**To do**
Please repeat, from the entries that follow, the lines from the one containing "Spanish (127, 2018)" through the one containing "For every named" exactly, adding nothing.

Source records section start

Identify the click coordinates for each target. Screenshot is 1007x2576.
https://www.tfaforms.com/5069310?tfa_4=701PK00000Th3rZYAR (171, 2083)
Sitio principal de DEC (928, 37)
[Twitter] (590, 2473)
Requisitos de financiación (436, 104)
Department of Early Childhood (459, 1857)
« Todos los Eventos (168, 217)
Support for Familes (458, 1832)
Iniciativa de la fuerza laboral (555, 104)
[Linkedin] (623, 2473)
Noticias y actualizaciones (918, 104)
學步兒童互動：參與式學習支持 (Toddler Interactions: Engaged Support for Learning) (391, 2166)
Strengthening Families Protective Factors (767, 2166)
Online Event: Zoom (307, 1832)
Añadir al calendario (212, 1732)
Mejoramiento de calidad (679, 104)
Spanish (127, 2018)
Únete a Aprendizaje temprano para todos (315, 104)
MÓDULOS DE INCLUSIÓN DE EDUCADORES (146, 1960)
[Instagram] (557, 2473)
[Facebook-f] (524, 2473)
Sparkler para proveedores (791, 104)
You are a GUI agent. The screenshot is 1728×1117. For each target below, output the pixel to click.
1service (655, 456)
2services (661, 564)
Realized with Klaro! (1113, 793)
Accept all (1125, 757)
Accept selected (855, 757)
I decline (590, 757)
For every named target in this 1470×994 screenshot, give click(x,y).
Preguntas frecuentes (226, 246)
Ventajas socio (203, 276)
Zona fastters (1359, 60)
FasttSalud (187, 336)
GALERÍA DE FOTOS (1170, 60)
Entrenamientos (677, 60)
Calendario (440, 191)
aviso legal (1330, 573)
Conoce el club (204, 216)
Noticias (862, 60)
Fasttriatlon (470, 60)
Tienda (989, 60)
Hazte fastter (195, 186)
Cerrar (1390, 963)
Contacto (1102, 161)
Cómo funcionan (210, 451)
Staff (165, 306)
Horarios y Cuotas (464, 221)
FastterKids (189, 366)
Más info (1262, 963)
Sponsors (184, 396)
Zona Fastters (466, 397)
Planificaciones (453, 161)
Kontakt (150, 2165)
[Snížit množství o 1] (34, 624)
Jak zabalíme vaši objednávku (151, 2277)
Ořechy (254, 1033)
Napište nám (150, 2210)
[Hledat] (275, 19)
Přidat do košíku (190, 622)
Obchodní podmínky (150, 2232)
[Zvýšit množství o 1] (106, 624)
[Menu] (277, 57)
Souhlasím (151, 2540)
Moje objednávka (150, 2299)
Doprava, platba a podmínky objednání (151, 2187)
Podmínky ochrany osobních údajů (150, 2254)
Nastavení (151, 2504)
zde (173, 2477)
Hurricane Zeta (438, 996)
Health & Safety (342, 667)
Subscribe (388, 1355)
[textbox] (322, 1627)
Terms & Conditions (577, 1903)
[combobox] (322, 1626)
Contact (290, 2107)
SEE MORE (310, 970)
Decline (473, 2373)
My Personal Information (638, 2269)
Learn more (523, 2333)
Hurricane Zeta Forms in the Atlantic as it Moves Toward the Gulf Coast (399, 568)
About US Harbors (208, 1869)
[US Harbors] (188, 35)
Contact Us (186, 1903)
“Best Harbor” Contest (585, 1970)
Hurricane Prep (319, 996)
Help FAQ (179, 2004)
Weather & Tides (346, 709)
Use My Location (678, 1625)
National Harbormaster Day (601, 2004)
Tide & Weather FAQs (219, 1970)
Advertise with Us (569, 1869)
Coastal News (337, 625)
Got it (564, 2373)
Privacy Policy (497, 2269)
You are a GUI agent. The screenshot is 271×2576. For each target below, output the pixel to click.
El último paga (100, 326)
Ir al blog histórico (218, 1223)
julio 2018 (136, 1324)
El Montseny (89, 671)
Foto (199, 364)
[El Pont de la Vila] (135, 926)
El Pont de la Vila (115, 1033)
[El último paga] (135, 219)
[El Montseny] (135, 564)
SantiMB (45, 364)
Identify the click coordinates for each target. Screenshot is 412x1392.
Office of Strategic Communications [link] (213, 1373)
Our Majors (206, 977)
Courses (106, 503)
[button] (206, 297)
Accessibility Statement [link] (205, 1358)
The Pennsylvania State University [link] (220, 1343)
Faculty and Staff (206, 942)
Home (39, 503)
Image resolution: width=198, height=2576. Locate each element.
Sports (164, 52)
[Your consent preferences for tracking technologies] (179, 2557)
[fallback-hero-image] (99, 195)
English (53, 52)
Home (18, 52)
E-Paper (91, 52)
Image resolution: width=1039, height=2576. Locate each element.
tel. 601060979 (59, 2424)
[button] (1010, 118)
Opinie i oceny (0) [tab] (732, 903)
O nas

Source records section end

**Result of this task**
Spanish (127, 2018)
Únete a Aprendizaje temprano para todos (315, 104)
MÓDULOS DE INCLUSIÓN DE EDUCADORES (146, 1960)
[Instagram] (557, 2473)
[Facebook-f] (524, 2473)
Sparkler para proveedores (791, 104)
You are a GUI agent. The screenshot is 1728×1117. For each target below, output the pixel to click.
1service (655, 456)
2services (661, 564)
Realized with Klaro! (1113, 793)
Accept all (1125, 757)
Accept selected (855, 757)
I decline (590, 757)
For every named target in this 1470×994 screenshot, give click(x,y).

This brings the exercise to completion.